For the data below, the lines that hold "Turn" should be counted; only the resulting number is expected.

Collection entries
------------

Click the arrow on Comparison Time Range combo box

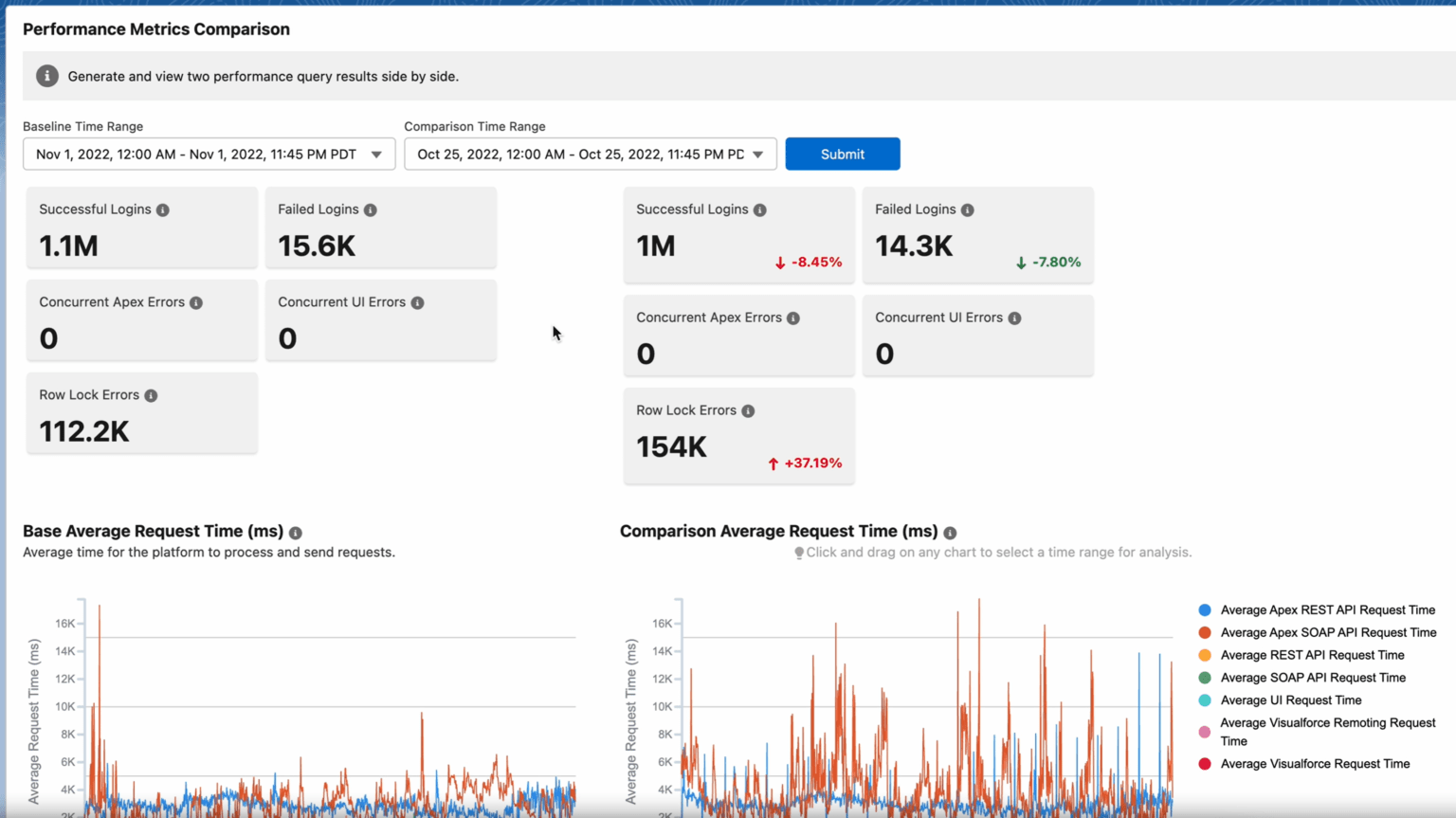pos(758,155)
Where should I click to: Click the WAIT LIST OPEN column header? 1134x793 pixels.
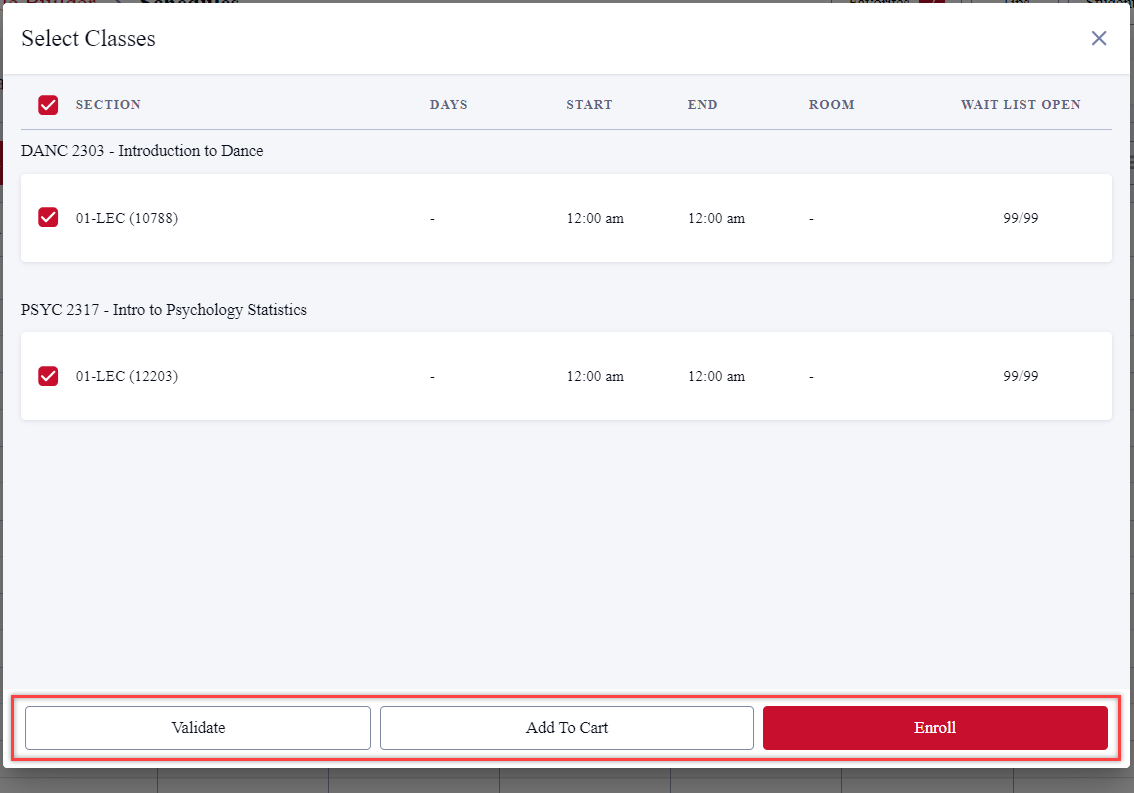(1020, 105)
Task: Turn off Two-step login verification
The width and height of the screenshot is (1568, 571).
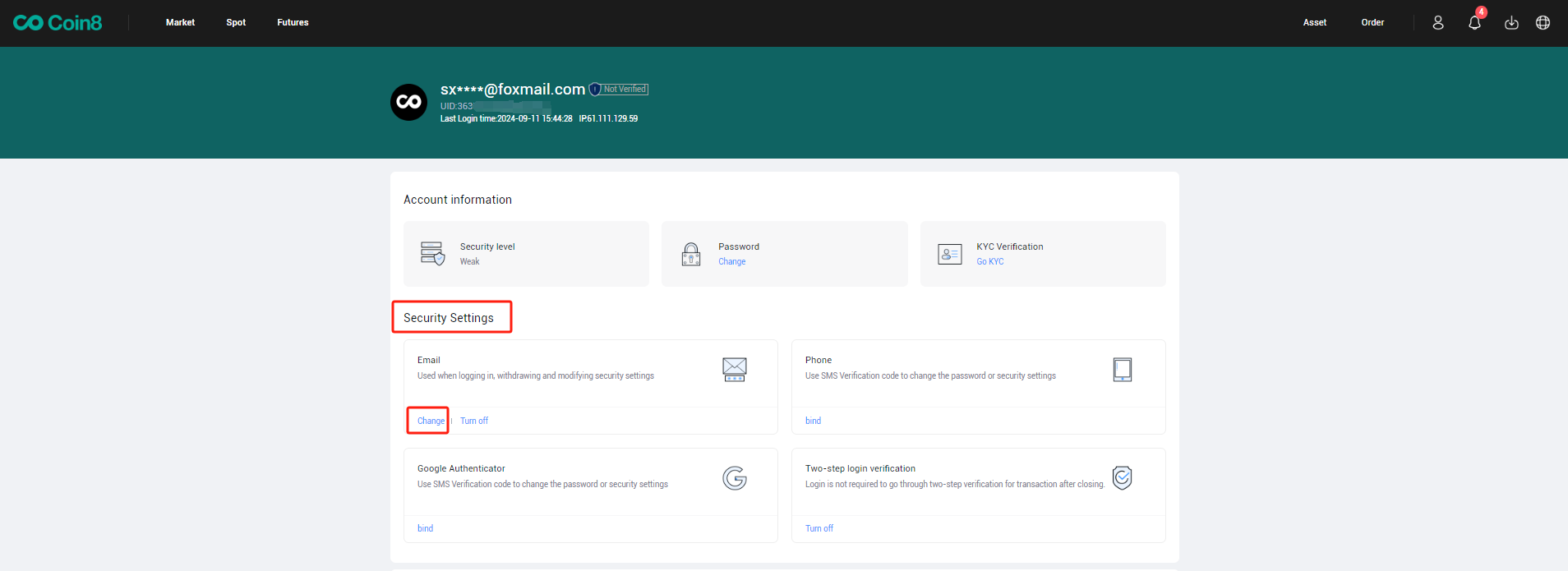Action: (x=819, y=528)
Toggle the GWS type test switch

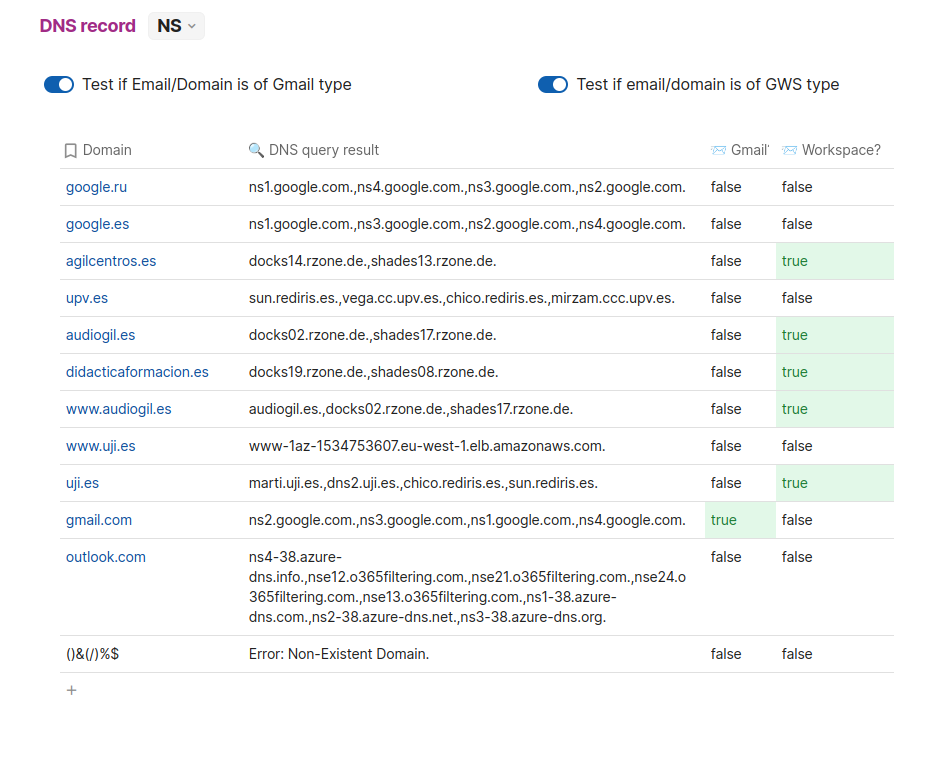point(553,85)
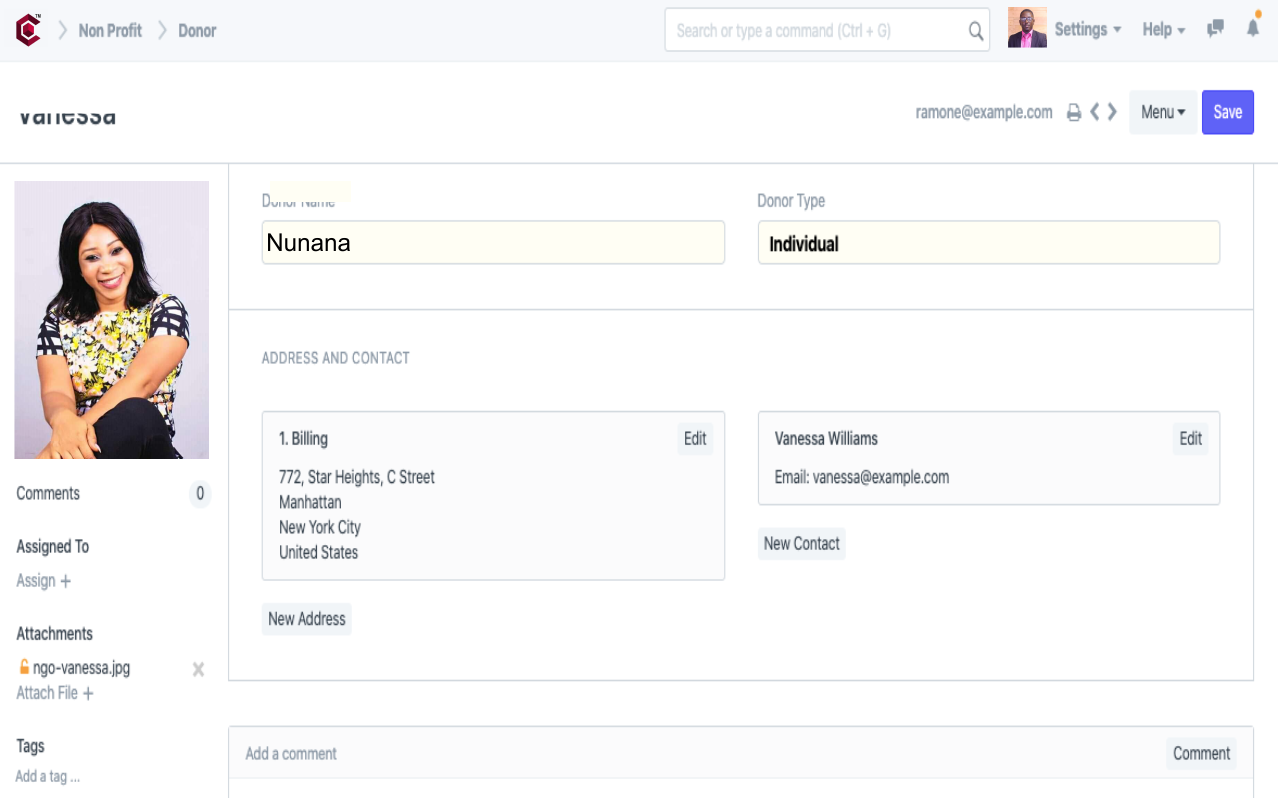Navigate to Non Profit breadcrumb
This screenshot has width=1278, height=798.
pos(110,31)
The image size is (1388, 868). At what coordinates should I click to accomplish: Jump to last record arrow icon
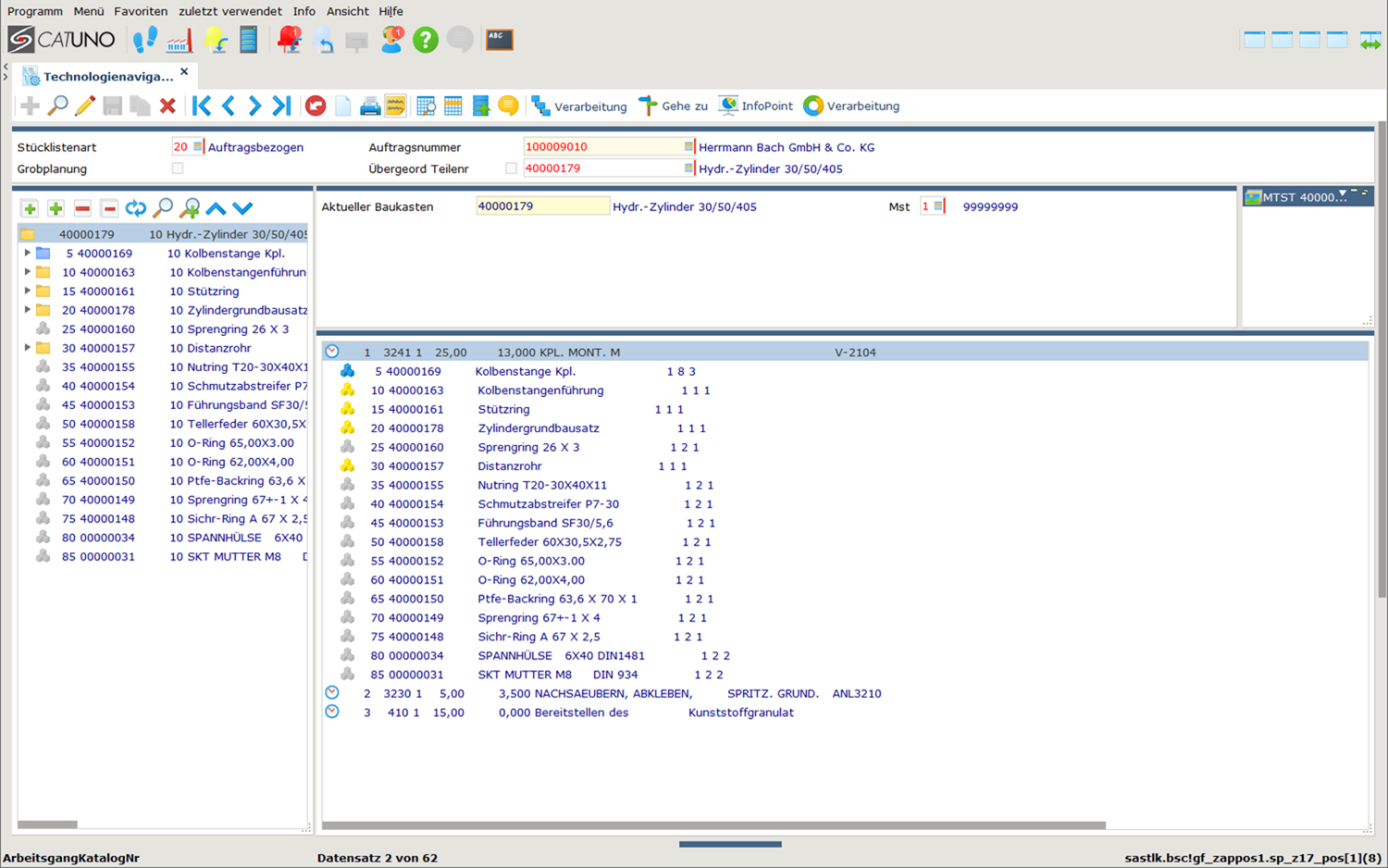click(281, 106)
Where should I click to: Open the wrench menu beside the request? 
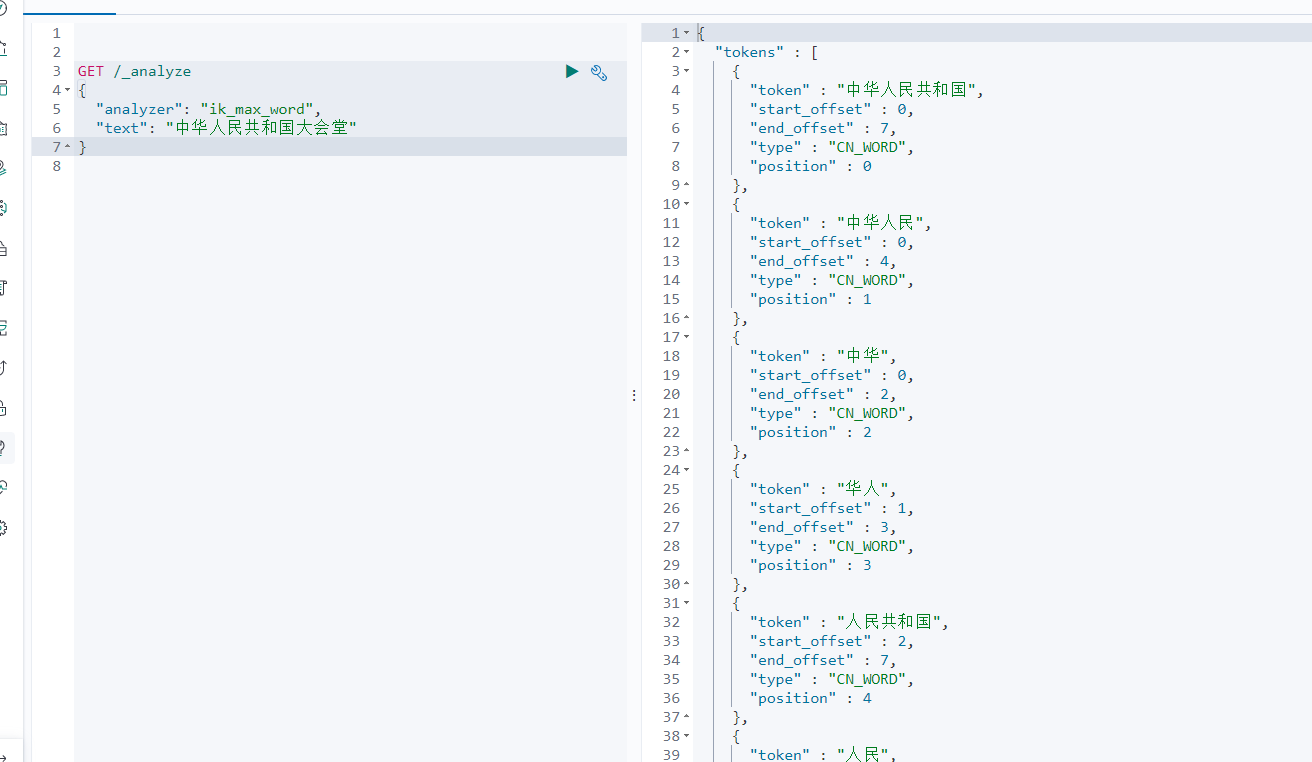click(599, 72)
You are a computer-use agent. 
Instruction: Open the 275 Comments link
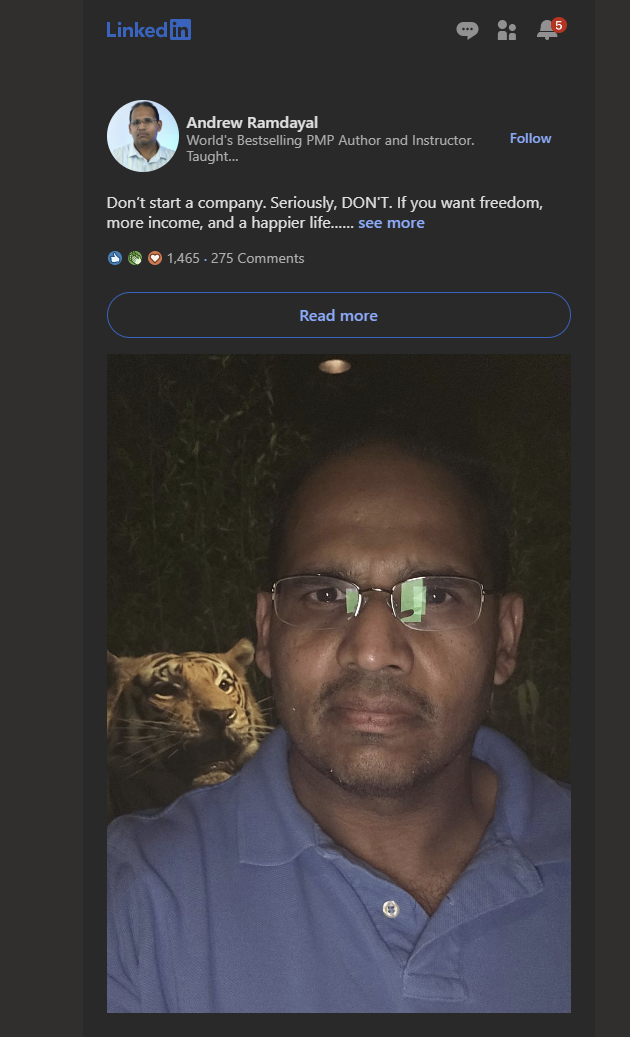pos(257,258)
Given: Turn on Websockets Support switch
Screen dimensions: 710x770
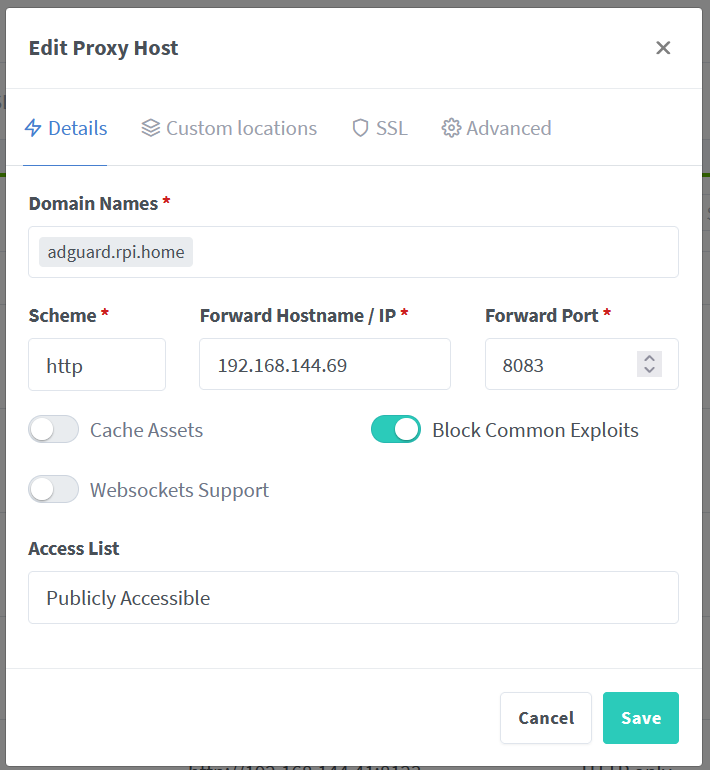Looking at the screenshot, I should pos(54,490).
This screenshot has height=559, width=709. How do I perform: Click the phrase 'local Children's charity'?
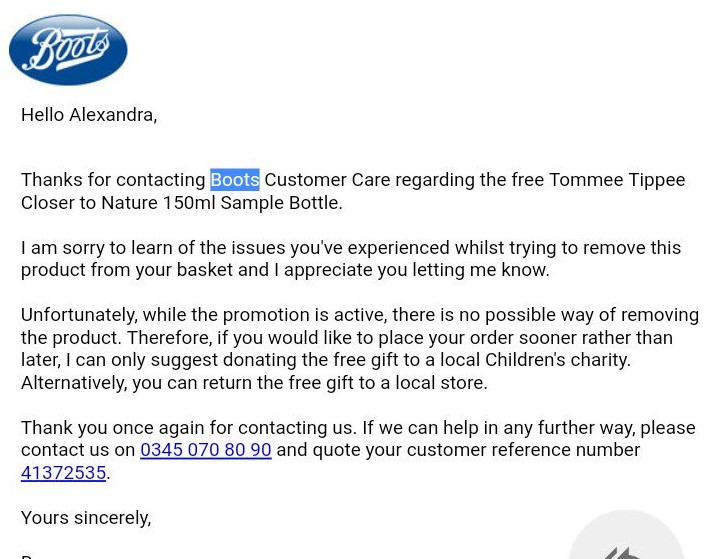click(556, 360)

------------

## [Result for this task]
2